High-resolution quantum systems also increase the number of samples that the user must communicate to the control system. This increases the data volume and the load on the transport layers. However, many pulses can be specified by analytical functions which we refer to as ParametricPulses. For instance, the lengthy readout pulses are often specified as Gaussian square pulses, i.e. a flat-top pulse with Gaussian-shaped rising and falling edges, which can be compactly represented as ParametricPulse.

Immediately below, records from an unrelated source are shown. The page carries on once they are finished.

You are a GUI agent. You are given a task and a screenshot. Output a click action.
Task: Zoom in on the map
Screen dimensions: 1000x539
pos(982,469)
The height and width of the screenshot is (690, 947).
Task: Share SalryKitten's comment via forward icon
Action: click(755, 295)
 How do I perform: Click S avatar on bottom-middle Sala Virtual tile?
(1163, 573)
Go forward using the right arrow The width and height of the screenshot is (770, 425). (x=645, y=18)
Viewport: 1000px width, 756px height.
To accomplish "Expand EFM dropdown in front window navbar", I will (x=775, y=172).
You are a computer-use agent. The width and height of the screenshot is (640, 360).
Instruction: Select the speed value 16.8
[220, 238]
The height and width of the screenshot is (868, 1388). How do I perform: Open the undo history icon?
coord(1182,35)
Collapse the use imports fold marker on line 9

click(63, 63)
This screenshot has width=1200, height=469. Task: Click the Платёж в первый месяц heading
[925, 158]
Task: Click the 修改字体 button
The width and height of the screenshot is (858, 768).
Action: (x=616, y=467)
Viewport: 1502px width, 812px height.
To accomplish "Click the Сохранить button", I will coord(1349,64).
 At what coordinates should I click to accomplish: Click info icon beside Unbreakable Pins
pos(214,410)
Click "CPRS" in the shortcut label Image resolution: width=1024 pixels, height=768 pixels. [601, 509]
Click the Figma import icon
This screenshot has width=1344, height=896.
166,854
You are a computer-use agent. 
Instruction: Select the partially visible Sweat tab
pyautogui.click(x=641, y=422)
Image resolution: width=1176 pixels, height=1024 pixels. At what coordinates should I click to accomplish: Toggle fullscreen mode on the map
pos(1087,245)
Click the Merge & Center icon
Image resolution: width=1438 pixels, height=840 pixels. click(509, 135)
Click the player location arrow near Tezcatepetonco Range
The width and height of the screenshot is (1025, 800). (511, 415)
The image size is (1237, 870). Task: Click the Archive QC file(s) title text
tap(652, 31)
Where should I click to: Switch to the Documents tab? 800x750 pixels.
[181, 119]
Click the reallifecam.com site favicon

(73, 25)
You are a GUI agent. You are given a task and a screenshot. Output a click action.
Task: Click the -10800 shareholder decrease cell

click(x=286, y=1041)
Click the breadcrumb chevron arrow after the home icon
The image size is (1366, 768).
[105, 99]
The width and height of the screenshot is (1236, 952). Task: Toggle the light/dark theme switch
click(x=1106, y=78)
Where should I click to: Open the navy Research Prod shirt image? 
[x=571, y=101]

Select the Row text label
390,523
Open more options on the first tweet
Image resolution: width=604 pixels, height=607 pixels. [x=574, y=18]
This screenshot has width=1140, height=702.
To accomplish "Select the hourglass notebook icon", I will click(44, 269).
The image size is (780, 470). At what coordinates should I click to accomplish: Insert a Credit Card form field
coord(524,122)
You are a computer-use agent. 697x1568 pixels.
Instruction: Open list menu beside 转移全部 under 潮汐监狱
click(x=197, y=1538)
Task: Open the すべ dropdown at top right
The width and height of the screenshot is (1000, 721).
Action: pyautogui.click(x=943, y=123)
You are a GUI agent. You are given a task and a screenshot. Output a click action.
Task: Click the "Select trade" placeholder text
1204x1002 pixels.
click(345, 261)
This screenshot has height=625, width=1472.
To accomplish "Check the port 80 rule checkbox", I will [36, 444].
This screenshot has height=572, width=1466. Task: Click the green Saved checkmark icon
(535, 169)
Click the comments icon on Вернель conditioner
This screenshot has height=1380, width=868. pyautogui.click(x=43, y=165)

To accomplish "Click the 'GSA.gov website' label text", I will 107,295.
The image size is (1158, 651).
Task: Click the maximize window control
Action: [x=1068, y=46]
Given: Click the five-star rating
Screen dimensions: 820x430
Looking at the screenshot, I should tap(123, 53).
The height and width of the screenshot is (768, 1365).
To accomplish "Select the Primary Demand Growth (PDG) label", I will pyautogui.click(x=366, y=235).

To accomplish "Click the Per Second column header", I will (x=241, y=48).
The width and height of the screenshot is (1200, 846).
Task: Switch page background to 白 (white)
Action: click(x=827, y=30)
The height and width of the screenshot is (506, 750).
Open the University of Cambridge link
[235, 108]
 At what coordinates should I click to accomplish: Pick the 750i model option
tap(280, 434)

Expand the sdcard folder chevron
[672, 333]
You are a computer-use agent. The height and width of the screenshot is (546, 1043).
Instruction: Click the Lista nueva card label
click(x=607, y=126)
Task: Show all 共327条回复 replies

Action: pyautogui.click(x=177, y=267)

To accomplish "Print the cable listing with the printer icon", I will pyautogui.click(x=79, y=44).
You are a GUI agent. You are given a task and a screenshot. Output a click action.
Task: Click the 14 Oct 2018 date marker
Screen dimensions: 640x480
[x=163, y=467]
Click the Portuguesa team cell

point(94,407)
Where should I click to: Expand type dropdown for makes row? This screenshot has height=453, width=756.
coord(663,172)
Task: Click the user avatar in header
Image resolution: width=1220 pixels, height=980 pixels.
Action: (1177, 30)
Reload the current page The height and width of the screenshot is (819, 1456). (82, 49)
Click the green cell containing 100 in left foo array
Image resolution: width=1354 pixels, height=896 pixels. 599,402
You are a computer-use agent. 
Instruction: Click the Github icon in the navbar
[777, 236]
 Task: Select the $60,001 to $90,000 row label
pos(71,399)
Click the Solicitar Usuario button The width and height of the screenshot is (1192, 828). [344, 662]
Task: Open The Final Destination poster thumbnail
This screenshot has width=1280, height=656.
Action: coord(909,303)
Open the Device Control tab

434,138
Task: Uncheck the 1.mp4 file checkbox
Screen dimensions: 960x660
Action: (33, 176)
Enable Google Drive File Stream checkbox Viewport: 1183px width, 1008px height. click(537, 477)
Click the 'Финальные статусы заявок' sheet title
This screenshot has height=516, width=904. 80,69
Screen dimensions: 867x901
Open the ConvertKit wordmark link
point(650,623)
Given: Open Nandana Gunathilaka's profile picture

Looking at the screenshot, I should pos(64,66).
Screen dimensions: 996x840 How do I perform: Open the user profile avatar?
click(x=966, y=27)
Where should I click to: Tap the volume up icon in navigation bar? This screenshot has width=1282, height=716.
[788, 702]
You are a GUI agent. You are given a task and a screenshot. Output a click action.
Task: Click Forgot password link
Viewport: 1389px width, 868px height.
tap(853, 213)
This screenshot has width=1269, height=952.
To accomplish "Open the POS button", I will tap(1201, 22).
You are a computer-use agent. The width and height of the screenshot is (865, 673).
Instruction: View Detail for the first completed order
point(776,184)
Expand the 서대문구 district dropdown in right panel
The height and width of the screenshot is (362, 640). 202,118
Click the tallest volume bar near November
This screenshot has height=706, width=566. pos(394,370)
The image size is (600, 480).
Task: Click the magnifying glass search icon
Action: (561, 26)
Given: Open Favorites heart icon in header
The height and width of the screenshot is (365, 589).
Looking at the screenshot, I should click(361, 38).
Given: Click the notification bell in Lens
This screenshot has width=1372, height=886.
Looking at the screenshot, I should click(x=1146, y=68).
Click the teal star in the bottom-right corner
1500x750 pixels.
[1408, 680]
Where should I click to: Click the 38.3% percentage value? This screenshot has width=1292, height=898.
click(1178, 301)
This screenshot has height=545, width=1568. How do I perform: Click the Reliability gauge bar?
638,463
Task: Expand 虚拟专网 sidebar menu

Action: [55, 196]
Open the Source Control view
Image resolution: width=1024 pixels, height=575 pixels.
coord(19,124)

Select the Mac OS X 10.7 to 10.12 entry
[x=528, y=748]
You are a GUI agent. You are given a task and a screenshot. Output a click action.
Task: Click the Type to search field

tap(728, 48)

Since width is also measured in units of cycle time it must be multiplied by 16 when migrating code from low- to high-resolution. Compared to the first example the code structure is identical. However, pulse.GaussianSquare saves us from having to transfer each of the 19,200 complex samples for each measurement pulse through the software stack. Indeed, the size of the schedule shown above with the ParametricPulse weighs about 700 Bytes when assembled and saved in JSon format but weighs about 300 kBytes when a SamplePulse is used instead. This represents a 99% reduction in data volume. Support for ParametricPulses will only become available on backends in several weeks. However, you can already use them since Qiskit will automatically convert a ParametricPulse to a SamplePulse if the backend does not support it. In Qiskit-Pulse we currently support Gaussian, GaussianSquare, Drag and Constant as ParametricPulse. See the API documentation for more details.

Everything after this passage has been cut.